» Your goal
Put the lines of the items into a numbered list, leaving out blank lines. Start with the line that contains "Task: Click the word Classifica in the title" and continue through the line that contains "tap(309, 233)", including no other lines.

» Input data
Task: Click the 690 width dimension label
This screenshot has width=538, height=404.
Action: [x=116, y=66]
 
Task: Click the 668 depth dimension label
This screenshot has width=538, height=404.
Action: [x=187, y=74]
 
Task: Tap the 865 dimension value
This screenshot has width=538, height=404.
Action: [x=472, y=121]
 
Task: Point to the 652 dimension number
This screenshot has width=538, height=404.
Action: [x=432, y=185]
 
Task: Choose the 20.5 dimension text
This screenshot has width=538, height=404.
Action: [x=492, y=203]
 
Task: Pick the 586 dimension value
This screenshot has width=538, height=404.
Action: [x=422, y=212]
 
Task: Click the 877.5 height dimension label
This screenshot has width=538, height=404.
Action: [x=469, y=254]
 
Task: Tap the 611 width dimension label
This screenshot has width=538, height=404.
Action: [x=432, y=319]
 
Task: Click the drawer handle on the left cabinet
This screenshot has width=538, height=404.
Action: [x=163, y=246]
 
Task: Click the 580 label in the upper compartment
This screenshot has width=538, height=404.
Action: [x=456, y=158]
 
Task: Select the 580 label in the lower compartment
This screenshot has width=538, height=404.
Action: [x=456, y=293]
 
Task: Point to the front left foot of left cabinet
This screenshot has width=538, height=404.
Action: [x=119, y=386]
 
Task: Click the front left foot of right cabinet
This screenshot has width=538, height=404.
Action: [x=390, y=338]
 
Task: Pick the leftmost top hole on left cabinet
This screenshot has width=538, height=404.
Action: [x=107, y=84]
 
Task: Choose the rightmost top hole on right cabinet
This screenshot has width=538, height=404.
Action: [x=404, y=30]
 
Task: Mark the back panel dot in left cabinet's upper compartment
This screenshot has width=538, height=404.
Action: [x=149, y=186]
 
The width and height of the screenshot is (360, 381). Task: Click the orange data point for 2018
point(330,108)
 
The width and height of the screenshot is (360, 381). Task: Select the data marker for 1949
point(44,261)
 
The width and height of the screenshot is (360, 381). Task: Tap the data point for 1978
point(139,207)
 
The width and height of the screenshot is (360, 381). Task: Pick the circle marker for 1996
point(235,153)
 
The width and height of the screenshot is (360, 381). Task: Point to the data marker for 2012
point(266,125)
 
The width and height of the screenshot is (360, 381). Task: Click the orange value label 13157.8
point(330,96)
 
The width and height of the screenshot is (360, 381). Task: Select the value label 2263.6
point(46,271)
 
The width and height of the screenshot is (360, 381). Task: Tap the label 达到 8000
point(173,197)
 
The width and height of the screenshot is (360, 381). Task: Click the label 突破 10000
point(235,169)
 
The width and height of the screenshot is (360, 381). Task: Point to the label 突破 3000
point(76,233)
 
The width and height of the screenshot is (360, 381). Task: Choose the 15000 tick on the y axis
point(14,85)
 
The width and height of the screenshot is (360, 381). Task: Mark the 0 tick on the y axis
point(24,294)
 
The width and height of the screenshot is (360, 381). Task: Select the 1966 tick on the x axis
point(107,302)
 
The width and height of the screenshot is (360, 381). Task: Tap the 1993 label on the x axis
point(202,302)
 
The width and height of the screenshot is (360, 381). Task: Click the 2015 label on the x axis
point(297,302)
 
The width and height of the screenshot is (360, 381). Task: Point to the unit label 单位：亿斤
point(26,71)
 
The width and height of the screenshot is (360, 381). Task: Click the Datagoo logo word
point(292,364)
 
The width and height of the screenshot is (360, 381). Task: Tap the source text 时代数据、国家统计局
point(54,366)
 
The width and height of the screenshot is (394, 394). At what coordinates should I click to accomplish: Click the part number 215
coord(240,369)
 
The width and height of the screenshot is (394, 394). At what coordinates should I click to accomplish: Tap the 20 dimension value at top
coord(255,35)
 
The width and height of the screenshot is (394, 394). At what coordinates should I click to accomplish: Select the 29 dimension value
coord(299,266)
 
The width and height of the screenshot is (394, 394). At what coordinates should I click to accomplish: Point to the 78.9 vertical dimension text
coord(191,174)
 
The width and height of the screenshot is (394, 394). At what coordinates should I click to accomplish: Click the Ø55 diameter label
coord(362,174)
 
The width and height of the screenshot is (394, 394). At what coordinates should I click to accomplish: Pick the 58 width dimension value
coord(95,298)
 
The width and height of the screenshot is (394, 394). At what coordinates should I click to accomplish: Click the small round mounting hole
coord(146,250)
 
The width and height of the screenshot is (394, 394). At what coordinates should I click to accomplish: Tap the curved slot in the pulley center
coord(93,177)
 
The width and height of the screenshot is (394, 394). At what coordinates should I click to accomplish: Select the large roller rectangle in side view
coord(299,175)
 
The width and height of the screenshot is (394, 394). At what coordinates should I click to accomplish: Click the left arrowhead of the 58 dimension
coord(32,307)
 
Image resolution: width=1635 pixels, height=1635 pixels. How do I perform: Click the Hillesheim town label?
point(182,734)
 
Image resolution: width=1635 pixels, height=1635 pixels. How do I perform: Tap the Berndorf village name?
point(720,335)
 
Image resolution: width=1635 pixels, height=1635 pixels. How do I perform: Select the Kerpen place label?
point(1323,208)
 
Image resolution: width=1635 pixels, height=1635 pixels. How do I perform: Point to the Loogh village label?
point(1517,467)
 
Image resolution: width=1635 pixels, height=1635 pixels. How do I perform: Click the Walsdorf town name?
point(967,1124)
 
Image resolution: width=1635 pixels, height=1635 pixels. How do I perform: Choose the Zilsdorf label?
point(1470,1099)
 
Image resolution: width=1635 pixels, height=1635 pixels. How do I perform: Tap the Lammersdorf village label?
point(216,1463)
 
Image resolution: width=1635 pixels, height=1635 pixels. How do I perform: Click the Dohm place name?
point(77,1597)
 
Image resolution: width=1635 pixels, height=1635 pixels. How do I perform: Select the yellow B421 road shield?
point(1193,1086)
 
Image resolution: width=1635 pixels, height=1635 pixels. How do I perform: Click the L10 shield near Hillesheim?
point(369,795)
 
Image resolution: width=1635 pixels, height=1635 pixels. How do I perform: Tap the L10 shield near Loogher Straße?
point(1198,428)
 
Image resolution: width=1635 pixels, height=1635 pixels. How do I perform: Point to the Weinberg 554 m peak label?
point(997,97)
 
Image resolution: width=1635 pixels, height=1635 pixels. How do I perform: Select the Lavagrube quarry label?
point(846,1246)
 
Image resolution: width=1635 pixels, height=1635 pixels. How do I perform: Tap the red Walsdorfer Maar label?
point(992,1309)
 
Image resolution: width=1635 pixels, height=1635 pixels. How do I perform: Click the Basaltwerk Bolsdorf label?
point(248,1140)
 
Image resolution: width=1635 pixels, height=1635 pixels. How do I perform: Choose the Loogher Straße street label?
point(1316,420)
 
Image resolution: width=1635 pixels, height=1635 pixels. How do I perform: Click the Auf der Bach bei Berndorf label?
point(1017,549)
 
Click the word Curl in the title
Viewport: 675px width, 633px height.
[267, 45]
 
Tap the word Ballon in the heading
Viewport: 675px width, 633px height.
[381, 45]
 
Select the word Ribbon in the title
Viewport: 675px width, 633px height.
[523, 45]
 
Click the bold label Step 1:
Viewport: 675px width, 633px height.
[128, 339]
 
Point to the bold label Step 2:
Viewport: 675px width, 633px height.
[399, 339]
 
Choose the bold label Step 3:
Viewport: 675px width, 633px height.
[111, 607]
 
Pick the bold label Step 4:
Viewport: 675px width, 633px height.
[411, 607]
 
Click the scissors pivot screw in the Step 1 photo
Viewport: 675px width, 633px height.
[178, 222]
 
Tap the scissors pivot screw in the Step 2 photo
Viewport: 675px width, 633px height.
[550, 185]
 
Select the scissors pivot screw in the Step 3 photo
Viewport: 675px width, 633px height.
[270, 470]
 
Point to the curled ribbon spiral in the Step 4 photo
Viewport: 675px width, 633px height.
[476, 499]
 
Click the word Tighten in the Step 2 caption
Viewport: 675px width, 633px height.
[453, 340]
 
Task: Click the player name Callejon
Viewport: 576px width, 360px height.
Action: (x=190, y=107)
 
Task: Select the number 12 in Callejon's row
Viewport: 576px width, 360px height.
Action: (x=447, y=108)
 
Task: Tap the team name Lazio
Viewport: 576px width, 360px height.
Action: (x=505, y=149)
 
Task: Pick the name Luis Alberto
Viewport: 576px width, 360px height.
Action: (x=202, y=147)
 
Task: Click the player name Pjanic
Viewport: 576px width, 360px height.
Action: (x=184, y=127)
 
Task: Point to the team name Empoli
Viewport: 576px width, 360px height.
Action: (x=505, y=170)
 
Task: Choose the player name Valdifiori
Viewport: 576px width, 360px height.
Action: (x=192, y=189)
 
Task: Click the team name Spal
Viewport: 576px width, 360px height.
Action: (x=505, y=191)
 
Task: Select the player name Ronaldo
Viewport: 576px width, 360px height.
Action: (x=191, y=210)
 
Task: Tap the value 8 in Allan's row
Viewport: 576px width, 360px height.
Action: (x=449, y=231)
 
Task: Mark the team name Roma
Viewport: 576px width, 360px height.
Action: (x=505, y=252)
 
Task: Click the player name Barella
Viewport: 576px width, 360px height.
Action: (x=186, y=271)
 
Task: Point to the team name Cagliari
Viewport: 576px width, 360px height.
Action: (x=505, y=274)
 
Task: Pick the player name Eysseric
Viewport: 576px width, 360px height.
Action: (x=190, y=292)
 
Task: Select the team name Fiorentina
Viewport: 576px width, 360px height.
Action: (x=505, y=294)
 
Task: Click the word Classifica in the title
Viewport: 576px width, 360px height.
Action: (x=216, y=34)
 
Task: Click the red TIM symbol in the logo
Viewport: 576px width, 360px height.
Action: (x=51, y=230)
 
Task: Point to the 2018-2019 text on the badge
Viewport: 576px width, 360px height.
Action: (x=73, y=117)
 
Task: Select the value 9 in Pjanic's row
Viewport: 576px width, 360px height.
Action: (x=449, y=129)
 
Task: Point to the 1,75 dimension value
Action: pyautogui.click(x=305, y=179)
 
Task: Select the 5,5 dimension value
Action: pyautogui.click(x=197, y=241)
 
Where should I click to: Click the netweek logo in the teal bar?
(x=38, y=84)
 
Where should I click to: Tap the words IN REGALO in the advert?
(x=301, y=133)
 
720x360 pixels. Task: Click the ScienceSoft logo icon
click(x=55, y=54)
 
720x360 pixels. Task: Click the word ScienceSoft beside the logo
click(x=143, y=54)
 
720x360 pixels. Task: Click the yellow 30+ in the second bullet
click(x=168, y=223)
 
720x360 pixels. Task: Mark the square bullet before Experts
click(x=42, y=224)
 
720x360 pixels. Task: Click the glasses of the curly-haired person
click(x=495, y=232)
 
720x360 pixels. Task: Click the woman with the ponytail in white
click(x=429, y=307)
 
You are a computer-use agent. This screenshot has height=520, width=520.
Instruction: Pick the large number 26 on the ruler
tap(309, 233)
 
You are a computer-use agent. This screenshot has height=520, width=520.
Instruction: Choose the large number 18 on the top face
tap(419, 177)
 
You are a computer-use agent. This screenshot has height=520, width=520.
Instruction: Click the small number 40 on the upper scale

» Solution to the problem
1. Task: Click the word Classifica in the title
2. Viewport: 576px width, 360px height.
3. Action: (x=216, y=34)
4. Task: Click the red TIM symbol in the logo
5. Viewport: 576px width, 360px height.
6. Action: (x=51, y=230)
7. Task: Point to the 2018-2019 text on the badge
8. Viewport: 576px width, 360px height.
9. Action: (x=73, y=117)
10. Task: Select the value 9 in Pjanic's row
11. Viewport: 576px width, 360px height.
12. Action: (x=449, y=129)
13. Task: Point to the 1,75 dimension value
14. Action: pyautogui.click(x=305, y=179)
15. Task: Select the 5,5 dimension value
16. Action: pyautogui.click(x=197, y=241)
17. Where should I click to: Click the netweek logo in the teal bar?
18. (x=38, y=84)
19. Where should I click to: Tap the words IN REGALO in the advert?
20. (x=301, y=133)
21. 720x360 pixels. Task: Click the ScienceSoft logo icon
22. click(x=55, y=54)
23. 720x360 pixels. Task: Click the word ScienceSoft beside the logo
24. click(x=143, y=54)
25. 720x360 pixels. Task: Click the yellow 30+ in the second bullet
26. click(x=168, y=223)
27. 720x360 pixels. Task: Mark the square bullet before Experts
28. click(x=42, y=224)
29. 720x360 pixels. Task: Click the glasses of the curly-haired person
30. click(x=495, y=232)
31. 720x360 pixels. Task: Click the woman with the ponytail in white
32. click(x=429, y=307)
33. You are a computer-use agent. This screenshot has height=520, width=520.
34. Instruction: Pick the large number 26 on the ruler
35. tap(309, 233)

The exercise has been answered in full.